México Bárbaro
La espantosa masacre de los 43 estudiantes de la Normal de Ayotzinapa ha provocado una indignación social sin precedente desde 1968. Es una reacción justificada y natural. Dada la historia remota y reciente de Guerrero, la tragedia tenía fatalmente que ocurrir, lo extraño es que no ocurriera antes y que las diversas instancias de gobierno no la previeran y evitaran. No todo México es Guerrero, pero así lo parece ahora.
Guerrero es un Estado rico en playas y recursos naturales (es nuestro primer productor de oro), pero padece una honda marginación: el 70% de sus habitantes vive en la pobreza. Su tasa de homicidios, cuatro veces superior a la media nacional, es la más alta del país, y acaso lo ha sido siempre. Guerrero fue ingobernable desde tiempos coloniales, acogió muy tarde la presencia de la Iglesia (su primer obispado es de 1819, casi tres siglos después de la Conquista) y fue teatro destacado de todas nuestras guerras nacionales.

● Objetivo del ejercicio
Transcribe sin cambios, del texto sobre la masacre de Ayotzinapa, todo lo que va desde "Guerrero es un" hasta "nuestras guerras nacionales.".

● Registros disponibles

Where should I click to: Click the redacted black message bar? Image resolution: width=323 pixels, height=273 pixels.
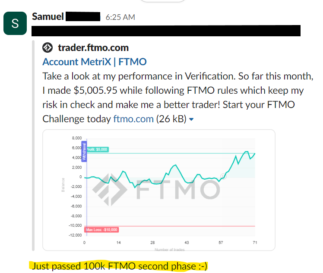coord(166,31)
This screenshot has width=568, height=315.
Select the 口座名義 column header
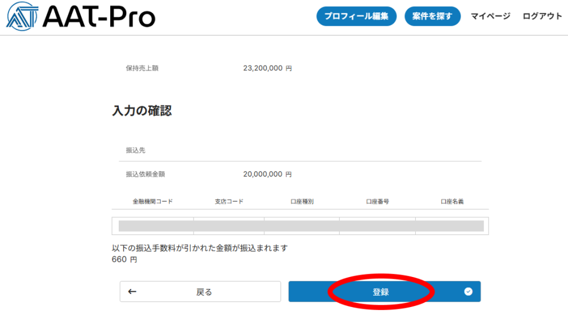pyautogui.click(x=452, y=201)
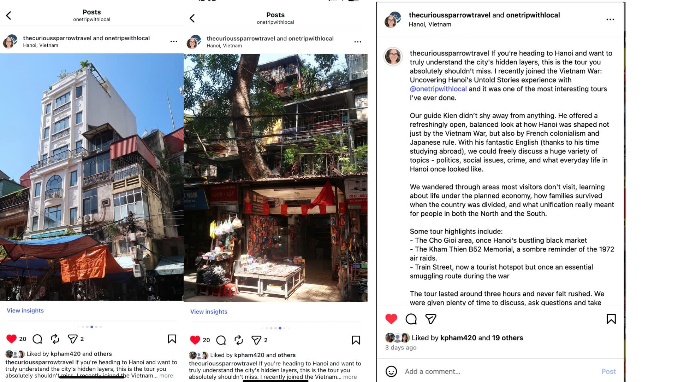Open @onetripwithlocal mention in caption
678x382 pixels.
coord(438,89)
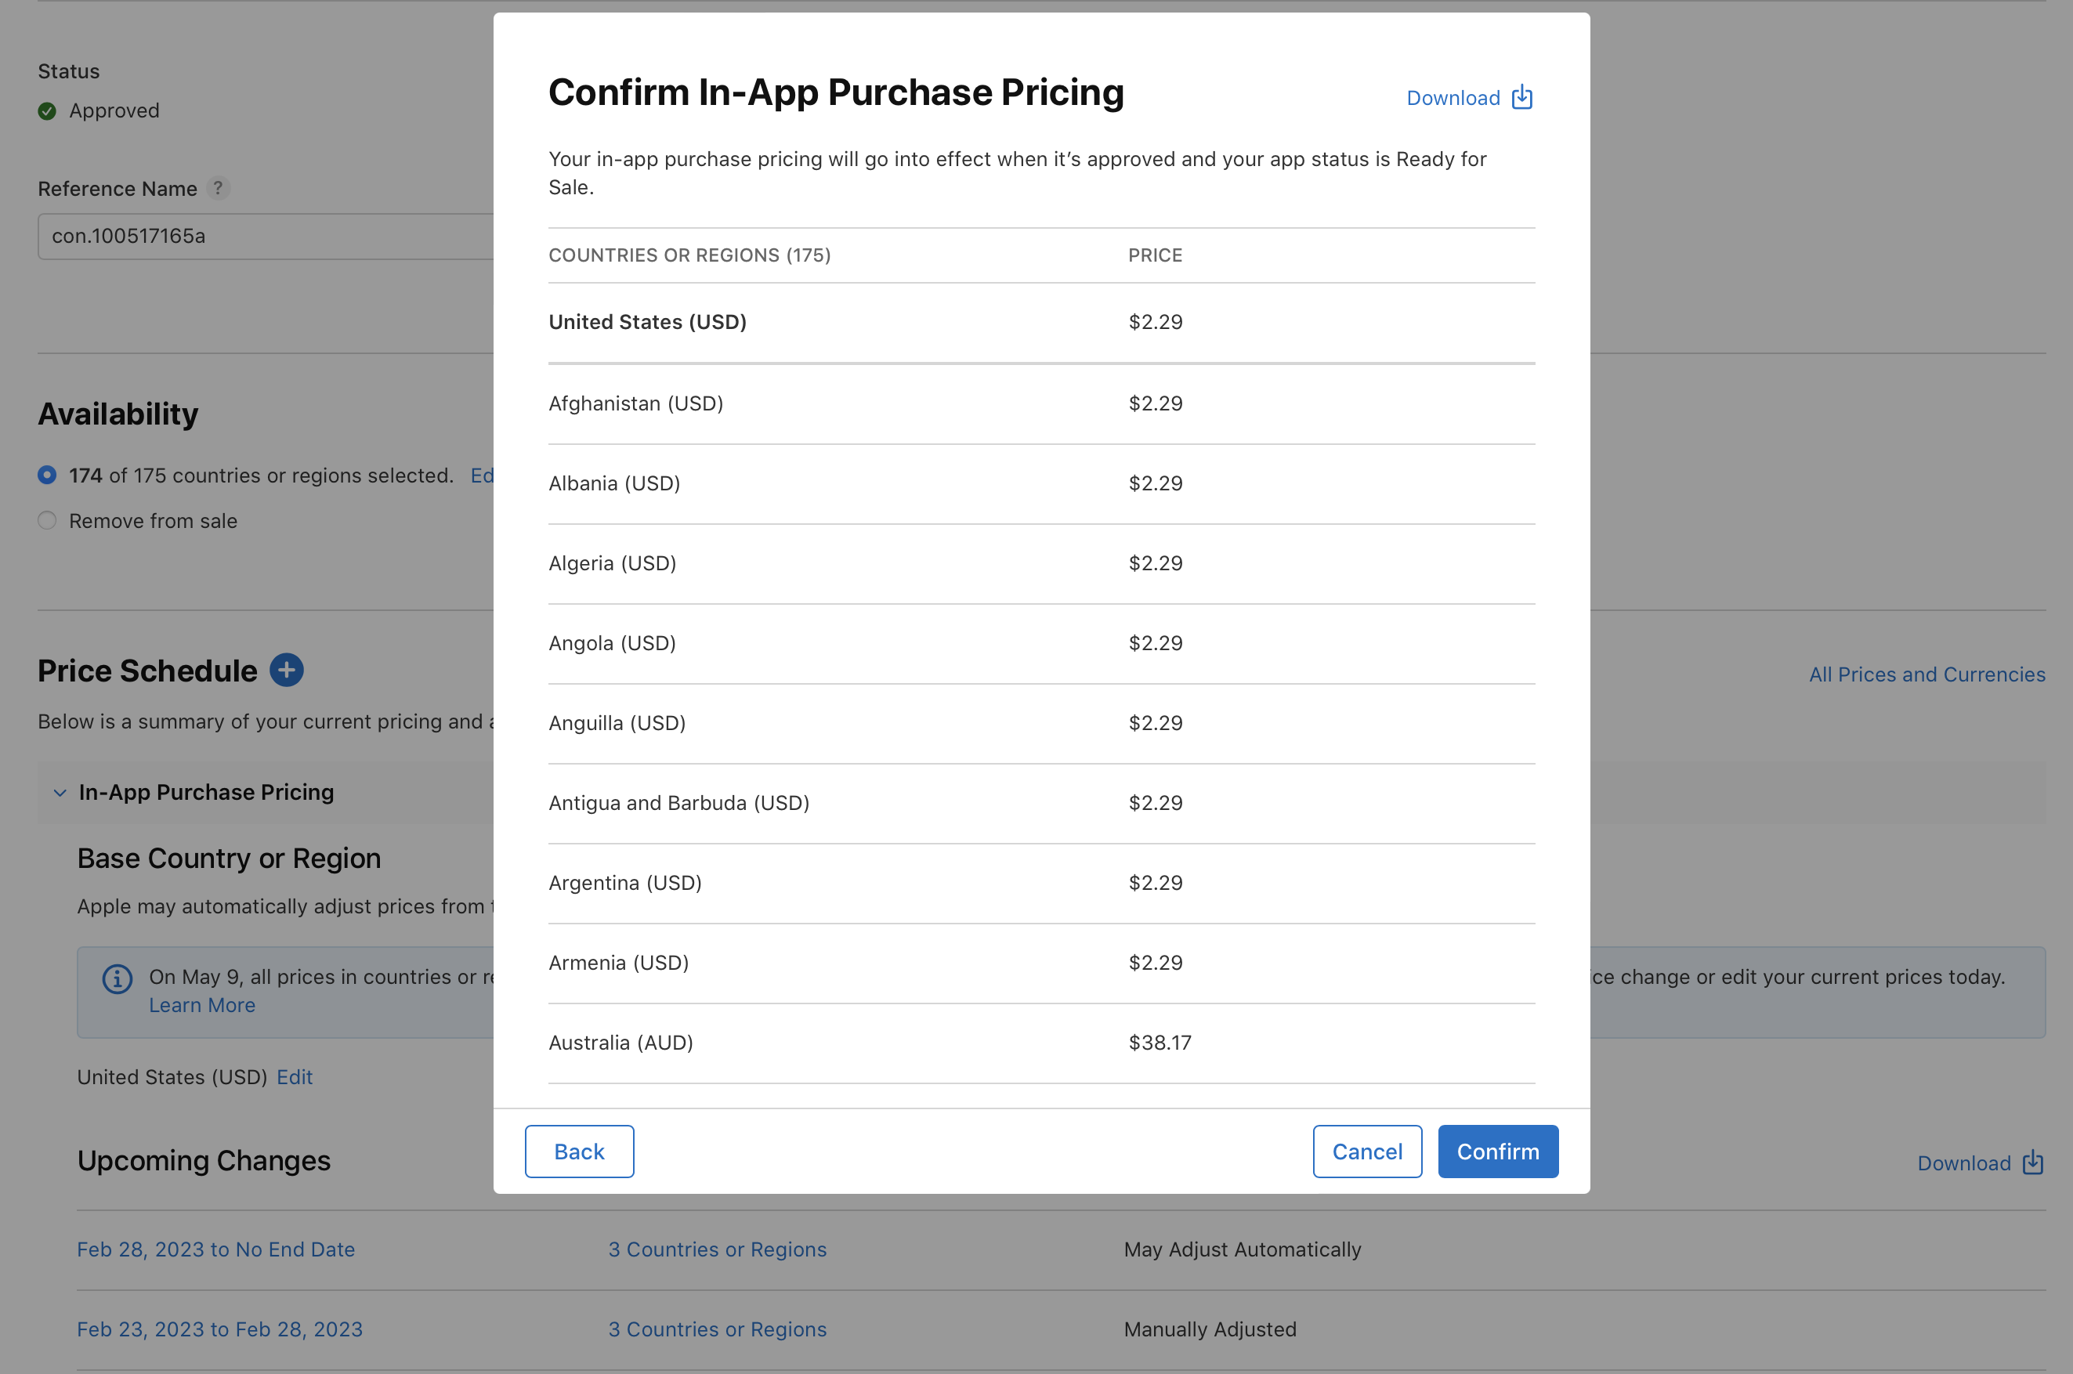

● Resultado de la tarea
Guerrero es un Estado rico en playas y recursos naturales (es nuestro primer productor de oro), pero padece una honda marginación: el 70% de sus habitantes vive en la pobreza. Su tasa de homicidios, cuatro veces superior a la media nacional, es la más alta del país, y acaso lo ha sido siempre. Guerrero fue ingobernable desde tiempos coloniales, acogió muy tarde la presencia de la Iglesia (su primer obispado es de 1819, casi tres siglos después de la Conquista) y fue teatro destacado de todas nuestras guerras nacionales.